Cioè, l'azienda X non può passare i dati personali all'azienda Y, se ciò non è previsto dalla sua informativa privacy. E l'azienda Y, che teme violazioni del suo diritto d'autore, non può andare a cercarsi gli IP o i nomi dei presunti violatori del diritto d'autore, da sola, facendo indagini che spettano in esclusiva alla magistratura e alla polizia.
La normativa USA non la conosco, ma basandomi sulla normativa italiana direi che ha fatto bene Google a non dare quelle informazioni.

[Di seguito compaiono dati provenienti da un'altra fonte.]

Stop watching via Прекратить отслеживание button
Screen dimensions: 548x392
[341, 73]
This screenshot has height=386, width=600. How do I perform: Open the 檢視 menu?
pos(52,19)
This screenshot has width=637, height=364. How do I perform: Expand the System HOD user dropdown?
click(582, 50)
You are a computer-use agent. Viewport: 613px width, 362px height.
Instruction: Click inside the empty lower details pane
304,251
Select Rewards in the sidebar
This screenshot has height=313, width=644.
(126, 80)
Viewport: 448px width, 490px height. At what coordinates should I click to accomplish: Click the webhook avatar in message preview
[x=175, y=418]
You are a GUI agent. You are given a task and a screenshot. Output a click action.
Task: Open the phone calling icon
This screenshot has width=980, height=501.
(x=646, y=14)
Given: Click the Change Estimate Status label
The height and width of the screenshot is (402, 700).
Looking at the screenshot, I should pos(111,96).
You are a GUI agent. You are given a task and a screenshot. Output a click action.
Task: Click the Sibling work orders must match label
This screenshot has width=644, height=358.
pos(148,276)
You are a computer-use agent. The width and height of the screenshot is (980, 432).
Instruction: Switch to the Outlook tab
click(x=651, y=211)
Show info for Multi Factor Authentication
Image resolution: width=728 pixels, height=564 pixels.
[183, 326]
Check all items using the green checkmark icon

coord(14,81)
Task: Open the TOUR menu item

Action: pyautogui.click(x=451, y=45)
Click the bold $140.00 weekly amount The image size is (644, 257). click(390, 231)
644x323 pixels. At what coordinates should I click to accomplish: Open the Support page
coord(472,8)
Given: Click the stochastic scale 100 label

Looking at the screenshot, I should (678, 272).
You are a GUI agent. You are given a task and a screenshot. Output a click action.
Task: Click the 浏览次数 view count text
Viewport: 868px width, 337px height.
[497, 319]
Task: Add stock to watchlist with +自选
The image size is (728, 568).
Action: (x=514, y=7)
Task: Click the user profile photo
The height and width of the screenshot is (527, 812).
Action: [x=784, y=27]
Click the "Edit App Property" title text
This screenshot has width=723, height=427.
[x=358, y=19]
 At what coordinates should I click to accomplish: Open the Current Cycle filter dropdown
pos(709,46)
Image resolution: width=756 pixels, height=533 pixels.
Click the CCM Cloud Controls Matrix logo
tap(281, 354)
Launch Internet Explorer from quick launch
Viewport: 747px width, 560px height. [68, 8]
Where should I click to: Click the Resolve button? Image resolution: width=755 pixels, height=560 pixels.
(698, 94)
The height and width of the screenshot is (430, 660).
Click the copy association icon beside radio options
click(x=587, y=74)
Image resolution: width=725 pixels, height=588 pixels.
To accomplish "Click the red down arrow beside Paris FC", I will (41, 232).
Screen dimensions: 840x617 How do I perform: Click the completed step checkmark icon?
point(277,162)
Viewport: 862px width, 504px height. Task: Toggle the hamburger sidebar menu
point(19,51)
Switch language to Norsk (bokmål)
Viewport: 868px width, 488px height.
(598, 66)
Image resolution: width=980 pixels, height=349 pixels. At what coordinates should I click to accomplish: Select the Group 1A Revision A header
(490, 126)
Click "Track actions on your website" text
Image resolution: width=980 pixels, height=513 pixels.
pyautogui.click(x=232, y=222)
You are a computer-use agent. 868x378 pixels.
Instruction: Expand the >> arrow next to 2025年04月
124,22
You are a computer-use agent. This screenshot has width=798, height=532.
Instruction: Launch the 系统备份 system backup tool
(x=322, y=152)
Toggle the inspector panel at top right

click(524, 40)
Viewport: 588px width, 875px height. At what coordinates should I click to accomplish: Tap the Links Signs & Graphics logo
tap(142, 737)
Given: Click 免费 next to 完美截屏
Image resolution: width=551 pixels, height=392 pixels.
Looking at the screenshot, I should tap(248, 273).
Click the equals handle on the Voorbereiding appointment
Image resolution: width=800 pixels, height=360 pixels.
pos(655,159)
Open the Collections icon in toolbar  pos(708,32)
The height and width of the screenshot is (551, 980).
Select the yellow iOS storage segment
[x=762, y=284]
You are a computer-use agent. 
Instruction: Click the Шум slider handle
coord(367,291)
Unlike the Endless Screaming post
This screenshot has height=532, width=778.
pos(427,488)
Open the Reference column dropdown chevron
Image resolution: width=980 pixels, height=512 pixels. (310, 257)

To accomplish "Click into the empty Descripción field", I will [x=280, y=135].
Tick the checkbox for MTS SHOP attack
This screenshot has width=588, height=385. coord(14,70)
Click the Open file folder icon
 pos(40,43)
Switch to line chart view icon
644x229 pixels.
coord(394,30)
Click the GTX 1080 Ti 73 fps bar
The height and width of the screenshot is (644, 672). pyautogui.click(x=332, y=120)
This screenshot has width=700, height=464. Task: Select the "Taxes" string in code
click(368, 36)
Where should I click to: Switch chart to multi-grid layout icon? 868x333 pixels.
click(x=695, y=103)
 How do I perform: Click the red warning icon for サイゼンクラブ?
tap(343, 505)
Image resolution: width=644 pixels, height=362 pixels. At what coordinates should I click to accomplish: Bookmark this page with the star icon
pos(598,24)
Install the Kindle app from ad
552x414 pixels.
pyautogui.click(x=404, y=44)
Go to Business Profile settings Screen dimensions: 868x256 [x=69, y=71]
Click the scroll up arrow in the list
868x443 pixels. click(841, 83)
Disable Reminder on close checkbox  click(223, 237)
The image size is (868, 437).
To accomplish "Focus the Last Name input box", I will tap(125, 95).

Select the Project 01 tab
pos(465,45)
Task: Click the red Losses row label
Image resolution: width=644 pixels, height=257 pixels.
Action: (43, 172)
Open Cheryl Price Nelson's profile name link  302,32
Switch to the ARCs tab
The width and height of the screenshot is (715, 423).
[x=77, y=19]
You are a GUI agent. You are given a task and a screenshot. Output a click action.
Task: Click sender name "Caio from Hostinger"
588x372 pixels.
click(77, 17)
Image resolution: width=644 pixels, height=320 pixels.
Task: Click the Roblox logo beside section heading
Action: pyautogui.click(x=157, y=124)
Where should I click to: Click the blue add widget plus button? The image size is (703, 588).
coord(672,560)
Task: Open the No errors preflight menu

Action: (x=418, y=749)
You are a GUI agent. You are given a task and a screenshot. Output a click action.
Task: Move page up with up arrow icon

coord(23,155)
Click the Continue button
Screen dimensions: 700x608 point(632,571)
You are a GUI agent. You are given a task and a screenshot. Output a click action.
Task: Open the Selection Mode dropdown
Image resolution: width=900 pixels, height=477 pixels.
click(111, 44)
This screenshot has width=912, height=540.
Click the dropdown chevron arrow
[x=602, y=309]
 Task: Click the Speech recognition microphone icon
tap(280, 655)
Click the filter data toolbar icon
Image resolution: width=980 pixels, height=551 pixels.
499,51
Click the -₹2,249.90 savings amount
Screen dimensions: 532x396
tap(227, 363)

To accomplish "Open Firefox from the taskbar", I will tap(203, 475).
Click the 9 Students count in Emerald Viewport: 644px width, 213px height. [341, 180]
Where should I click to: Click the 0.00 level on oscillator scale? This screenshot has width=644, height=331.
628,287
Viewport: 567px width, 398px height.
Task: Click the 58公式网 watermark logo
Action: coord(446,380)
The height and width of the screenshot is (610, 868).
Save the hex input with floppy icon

La procedura corretta è formata da una denuncia di Viacom a carico dei singoli utenti (non di Google) e poi la richiesta (polizia o magistratura) dei dati a Google per perseguire i singoli utenti.
Per la questione della condanna di Google, è un problema che ormai si pone fin troppo spesso, cioè dare la colpa al provider dei contenuti immessi dagli utenti. La normativa italiana non prevede un controllo del fornitore di spazio web, ma solo l'obbligo di rimozione al momento in cui viene informato (oppure se ne avvede da solo) della presenza di contenuti illeciti o in alternativa l'obbligo di avvertire la magistratura. Ma la responsabilità rimane del singolo utente.